YOUR GOAL: Under this line are the records; write out word for word the part that begins at the line containing "At what coordinates should I click to accomplish: Click BTC" and ends at the line containing "Task: Click the fourth", and no more.

BEGIN DATA

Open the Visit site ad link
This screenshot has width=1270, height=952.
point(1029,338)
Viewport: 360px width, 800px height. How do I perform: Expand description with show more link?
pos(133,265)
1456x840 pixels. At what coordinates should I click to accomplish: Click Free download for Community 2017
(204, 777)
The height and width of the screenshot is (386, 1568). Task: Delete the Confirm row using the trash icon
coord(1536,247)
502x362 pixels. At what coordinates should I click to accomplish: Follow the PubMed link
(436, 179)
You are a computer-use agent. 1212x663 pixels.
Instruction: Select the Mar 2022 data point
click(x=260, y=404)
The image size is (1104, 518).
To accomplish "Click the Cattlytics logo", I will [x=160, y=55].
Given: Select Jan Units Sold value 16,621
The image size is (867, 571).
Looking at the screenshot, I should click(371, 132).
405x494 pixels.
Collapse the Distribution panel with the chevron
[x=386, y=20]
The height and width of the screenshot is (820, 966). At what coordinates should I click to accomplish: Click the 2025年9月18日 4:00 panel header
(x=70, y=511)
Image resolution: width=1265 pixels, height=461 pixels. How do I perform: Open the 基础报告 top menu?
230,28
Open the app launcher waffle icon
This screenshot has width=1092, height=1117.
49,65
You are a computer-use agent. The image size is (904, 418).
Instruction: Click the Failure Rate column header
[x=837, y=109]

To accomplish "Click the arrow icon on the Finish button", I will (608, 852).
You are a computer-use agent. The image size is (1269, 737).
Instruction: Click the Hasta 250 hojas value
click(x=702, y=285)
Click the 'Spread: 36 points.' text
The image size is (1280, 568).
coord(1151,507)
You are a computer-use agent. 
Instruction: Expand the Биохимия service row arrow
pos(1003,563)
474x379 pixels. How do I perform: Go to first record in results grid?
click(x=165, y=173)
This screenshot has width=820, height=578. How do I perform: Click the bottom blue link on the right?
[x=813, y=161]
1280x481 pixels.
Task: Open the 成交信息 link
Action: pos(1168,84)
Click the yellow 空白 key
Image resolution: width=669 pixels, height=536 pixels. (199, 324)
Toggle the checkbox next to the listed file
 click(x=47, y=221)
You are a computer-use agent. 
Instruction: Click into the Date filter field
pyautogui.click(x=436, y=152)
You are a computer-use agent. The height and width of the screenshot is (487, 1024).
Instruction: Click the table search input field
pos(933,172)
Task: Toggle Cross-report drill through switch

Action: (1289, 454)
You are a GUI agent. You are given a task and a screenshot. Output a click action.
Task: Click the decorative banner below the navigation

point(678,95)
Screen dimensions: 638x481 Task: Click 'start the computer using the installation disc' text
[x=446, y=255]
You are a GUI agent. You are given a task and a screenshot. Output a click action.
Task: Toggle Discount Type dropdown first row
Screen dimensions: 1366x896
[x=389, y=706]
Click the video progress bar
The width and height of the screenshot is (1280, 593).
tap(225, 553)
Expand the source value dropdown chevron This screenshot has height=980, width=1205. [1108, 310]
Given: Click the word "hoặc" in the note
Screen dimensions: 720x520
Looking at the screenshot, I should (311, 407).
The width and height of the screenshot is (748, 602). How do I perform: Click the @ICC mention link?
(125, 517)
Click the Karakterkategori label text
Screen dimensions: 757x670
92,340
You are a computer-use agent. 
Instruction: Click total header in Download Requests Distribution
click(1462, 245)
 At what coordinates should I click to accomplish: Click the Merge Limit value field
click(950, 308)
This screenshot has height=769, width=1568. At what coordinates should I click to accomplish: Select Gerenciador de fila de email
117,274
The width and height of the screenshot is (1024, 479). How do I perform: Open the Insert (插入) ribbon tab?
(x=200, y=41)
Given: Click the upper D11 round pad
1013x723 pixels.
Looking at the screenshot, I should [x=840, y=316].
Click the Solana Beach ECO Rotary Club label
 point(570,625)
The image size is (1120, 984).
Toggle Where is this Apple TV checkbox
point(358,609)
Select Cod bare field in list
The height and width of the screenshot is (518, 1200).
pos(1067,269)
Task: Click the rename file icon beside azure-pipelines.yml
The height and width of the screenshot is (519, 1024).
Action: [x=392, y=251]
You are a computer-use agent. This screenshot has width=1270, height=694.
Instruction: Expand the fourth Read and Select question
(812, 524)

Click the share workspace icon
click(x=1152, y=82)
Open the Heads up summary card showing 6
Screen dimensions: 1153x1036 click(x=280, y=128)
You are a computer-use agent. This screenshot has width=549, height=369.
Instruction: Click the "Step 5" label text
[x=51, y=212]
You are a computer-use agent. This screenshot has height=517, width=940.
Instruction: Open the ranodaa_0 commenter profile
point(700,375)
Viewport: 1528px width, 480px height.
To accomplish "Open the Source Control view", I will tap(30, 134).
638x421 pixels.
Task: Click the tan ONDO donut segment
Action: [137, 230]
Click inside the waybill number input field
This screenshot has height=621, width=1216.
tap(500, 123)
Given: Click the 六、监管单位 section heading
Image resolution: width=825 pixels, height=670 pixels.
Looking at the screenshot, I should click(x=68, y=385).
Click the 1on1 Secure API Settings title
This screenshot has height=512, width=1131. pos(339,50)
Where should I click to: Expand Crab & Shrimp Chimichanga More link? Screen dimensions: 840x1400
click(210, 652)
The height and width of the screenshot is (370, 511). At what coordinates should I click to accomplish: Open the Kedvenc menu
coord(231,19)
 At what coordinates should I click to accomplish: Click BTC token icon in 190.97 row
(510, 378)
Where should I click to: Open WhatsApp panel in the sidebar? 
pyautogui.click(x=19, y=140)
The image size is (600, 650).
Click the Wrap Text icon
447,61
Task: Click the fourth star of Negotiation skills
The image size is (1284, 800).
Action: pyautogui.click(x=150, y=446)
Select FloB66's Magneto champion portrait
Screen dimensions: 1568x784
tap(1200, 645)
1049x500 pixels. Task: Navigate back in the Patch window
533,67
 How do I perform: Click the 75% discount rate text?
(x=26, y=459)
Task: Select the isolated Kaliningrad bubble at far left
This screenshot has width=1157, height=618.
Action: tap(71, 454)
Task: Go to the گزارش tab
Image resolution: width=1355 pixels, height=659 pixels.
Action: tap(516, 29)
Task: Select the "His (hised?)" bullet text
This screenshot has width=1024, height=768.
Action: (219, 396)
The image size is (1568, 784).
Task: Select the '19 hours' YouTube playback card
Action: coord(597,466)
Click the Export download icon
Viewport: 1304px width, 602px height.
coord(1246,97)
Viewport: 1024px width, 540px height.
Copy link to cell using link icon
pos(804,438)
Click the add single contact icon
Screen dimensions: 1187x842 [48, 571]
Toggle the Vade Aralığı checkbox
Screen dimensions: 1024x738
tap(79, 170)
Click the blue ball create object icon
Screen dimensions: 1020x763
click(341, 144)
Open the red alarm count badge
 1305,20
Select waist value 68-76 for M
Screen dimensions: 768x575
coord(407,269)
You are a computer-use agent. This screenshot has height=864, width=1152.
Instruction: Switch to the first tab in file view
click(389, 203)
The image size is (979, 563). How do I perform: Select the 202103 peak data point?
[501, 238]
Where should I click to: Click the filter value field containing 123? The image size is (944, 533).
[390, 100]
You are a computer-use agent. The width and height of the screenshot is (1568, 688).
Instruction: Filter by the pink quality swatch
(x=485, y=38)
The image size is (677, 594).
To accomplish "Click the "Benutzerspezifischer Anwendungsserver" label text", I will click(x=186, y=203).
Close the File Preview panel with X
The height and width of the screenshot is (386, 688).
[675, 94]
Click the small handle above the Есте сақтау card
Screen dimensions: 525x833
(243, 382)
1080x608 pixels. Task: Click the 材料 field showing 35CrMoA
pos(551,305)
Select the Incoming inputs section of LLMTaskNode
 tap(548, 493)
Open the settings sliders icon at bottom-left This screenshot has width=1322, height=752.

END DATA

EXPECTED ANSWER:
 At what coordinates should I click to accomplish: Click BTC token icon in 190.97 row
(510, 378)
Where should I click to: Open WhatsApp panel in the sidebar? 
pyautogui.click(x=19, y=140)
The image size is (600, 650).
Click the Wrap Text icon
447,61
Task: Click the fourth star of Negotiation skills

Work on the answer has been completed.